В демократическом обществе всякий популизм равнодушен к требованиям конституционализма. Популизм, таким образом, усиливает нетерпимость и откровенную враждебность по отношению к некоторым наиболее деликатным и, следовательно, наиболее важным чертам конституционализма — таким как запреты на пытки, двойную подсудность, бессрочное содержание под стражей, селективное преследование религиозных, социальных и сексуальных меньшинств, ненавистное для нас ограничение свободы совести. Эти абсурдные рамки распространяются не только на государственную власть, но также и на общественные интуиции и устремления.
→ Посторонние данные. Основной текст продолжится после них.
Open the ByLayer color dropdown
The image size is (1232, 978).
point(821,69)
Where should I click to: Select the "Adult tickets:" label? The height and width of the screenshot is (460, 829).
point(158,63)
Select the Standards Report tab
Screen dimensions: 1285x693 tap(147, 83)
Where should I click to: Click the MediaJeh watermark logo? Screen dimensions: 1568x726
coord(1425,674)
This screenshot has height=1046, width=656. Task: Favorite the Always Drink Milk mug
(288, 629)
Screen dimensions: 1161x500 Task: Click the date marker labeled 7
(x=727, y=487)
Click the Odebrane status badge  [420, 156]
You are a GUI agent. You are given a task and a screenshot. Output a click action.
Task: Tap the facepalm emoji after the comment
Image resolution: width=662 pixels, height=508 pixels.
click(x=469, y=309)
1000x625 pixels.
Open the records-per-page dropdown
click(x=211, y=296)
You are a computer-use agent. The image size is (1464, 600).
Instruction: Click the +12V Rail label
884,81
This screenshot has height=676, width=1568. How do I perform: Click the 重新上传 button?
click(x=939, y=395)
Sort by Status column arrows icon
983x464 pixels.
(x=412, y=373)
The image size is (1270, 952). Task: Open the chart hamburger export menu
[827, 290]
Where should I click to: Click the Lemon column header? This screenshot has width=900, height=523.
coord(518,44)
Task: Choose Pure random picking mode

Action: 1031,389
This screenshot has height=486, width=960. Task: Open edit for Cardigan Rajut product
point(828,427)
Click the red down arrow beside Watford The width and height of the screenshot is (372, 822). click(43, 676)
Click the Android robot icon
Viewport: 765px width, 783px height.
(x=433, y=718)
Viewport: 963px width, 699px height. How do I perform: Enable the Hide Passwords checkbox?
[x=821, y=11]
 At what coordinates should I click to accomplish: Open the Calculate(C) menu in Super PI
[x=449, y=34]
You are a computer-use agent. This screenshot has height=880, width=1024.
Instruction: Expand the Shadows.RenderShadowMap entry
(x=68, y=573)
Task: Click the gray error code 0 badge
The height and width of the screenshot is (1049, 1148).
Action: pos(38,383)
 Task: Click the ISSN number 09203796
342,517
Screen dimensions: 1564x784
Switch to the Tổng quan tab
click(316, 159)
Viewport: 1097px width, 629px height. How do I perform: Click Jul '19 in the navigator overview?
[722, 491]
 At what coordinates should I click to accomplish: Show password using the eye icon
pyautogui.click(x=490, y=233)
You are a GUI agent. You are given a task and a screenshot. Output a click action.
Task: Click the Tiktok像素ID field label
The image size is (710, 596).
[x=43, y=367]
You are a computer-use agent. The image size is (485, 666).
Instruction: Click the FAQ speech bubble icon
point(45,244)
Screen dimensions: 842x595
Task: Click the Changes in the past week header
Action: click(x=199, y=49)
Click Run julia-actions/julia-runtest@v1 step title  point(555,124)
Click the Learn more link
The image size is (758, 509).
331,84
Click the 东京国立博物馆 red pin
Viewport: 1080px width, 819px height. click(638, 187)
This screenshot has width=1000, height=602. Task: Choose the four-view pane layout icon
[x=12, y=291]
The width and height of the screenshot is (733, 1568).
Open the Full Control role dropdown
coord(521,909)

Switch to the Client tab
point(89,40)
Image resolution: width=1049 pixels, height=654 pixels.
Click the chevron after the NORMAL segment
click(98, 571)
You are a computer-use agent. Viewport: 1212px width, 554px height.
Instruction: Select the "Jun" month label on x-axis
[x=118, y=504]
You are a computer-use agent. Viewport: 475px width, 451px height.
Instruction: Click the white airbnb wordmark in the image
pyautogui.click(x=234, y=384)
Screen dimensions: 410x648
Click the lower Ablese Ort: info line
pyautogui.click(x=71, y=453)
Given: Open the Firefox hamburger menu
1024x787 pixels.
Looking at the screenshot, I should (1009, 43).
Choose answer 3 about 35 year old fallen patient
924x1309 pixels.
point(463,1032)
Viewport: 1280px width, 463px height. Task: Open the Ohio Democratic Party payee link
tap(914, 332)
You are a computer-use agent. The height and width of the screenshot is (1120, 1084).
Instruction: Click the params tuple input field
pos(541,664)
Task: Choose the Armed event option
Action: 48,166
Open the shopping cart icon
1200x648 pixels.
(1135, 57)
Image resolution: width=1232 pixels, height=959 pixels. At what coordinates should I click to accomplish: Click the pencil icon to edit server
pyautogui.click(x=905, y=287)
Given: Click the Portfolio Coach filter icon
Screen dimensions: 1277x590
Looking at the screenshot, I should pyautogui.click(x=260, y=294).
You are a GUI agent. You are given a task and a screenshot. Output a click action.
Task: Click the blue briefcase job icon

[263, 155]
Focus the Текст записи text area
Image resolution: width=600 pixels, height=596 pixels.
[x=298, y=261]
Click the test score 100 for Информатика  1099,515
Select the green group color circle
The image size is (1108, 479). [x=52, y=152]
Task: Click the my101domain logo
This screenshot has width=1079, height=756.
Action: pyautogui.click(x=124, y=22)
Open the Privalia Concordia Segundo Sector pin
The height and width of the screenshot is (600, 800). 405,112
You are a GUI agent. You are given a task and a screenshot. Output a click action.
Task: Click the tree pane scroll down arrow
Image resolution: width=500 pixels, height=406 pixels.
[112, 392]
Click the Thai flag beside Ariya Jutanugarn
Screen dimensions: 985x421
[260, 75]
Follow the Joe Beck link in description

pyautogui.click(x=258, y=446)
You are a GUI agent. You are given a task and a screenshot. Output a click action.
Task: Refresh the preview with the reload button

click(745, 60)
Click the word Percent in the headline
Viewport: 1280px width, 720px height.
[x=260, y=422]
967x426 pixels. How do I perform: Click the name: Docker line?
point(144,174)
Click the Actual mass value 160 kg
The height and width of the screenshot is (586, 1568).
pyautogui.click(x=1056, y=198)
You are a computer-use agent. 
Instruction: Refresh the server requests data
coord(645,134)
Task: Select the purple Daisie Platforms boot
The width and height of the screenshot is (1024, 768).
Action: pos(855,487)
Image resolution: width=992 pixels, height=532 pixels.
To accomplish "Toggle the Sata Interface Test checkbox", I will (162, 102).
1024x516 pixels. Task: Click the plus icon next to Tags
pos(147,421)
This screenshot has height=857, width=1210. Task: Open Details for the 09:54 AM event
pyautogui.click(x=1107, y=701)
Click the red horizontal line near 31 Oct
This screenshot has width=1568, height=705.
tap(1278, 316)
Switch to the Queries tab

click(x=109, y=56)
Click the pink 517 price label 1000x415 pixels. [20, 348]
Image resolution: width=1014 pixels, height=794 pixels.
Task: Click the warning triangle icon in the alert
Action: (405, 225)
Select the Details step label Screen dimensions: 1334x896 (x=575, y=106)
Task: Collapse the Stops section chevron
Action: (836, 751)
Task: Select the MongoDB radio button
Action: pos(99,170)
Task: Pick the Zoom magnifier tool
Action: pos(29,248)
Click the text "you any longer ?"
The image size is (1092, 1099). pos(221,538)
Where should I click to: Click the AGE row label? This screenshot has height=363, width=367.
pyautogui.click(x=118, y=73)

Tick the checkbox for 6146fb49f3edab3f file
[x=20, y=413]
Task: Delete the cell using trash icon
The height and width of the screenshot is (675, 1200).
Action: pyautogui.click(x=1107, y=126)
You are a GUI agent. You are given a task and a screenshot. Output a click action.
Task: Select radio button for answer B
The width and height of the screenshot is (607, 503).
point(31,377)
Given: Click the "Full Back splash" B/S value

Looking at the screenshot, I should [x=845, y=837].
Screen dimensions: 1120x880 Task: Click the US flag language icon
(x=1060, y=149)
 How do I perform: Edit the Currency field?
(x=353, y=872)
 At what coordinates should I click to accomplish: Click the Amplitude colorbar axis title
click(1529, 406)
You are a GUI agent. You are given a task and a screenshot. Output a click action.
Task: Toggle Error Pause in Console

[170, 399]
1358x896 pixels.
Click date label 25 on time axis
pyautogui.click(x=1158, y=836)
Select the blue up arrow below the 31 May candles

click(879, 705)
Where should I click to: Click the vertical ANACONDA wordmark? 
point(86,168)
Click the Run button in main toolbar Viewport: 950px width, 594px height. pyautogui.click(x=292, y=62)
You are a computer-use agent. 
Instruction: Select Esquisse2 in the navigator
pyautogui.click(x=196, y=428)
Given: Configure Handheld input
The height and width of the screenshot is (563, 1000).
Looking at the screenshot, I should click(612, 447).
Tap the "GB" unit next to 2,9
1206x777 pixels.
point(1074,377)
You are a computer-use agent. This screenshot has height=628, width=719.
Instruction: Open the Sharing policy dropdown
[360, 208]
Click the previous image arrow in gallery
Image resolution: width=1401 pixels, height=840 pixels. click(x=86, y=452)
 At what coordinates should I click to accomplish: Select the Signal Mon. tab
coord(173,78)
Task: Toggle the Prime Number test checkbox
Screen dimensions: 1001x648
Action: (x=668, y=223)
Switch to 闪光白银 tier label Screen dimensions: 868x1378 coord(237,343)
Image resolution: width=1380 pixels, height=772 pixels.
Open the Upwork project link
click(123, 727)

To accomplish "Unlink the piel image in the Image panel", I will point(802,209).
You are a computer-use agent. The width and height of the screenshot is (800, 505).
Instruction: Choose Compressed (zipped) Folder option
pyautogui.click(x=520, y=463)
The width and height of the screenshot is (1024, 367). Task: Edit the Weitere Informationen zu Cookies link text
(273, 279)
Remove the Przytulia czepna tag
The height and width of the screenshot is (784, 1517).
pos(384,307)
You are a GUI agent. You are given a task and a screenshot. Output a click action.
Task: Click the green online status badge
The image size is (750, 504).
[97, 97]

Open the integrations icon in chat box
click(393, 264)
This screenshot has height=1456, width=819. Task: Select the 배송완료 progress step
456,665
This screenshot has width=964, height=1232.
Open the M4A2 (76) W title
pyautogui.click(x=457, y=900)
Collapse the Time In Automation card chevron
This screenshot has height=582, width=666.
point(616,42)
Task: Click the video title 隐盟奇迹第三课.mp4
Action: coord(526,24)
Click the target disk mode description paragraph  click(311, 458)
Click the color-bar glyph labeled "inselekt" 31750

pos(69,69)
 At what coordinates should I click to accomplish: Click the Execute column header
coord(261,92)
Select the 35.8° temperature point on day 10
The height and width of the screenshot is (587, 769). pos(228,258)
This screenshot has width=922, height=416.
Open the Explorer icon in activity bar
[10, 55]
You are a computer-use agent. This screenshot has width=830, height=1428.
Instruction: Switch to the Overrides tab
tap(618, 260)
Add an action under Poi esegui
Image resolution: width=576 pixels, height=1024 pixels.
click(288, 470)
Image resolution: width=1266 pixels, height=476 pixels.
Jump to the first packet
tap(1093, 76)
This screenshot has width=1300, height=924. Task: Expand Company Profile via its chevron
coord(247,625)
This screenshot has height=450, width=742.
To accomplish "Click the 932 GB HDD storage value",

Вследствие этого усиливается враждебность по отношению к конституционализму и среди некоторых слоев элиты, стремящихся устранить препятствия, стоящие на пути их жестокости.

4

Теоретическая цель может заключаться в разработке трех вышеописанных гипотез и, таким образом, в развитии точки зрения, которая не являлась бы ни популистской, ни элитарной, то есть была бы антипопулистской и антиэлитарной (пожалуй, старая Франкфуртская школа, главным образом Герберт Маркузе, является хорошей отправной точкой). Конечно, такая точка зрения не получит реального развития; она не будет играть прямой роли в демократической жизни. Но, возможно, она хотя бы поспособствует формированию более близкого к истине видения проблемы: истина, которая нас интересует, связана с выяснением причин явлений, которые нас удручают. Суть этой антипопулистской точки зрения заключается именно в поддержке демократии — поддержке, которая начинается с прекращения использования, эксплуатации и подкупа друг друга меньшинством и большинством. Укреплять демократию — значит не соглашаться с империализмом и авантюризмом; это значит встать на сторону высокой культуры меньшинства против остальной культуры, даже если это значит встать на сторону, когда необходимо, самого меньшинства; и, наконец, это значит понимать и поощрять демократический конституционализм во всей его сложности и требовательности.

5

Никакой из вышеописанных тезисов не принижает значения взрывов негодования оскорбленных масс людей, в условиях как демократий, так и других форм правления, даже несмотря на то что ни в одном плюралистическом обществе не может быть единодушного мятежного настроения. Как правило, я с сочувствием отношусь к морально обоснованному недовольству народа (если моральные вопросы четко обозначены) элитой или элитами. Однако мне кажется оправданным предпочтение мажоритарным теократиям секулярных диктаторов.

6

Единственный радикализм, который я признаю, — это конституционализм с измененной Конституцией США в качестве отправной точки, которая является большим, чем просто отправная точка. Как упоминалось выше, популизм как простонародная демократия либо равнодушен, либо враждебен по отношению ко многим деталям конституционализма, его практикам и ценностям. Только в условиях конституционализма, созданного на основе измененной Конституции США, возможна, выражаясь концептуально, демократия; но в условиях неограниченной демократии возможен лишь условный конституционализм, а популизм — как радикальный мажоритарианизм (majoritarianism) или радикальная демократия — антиконституционен.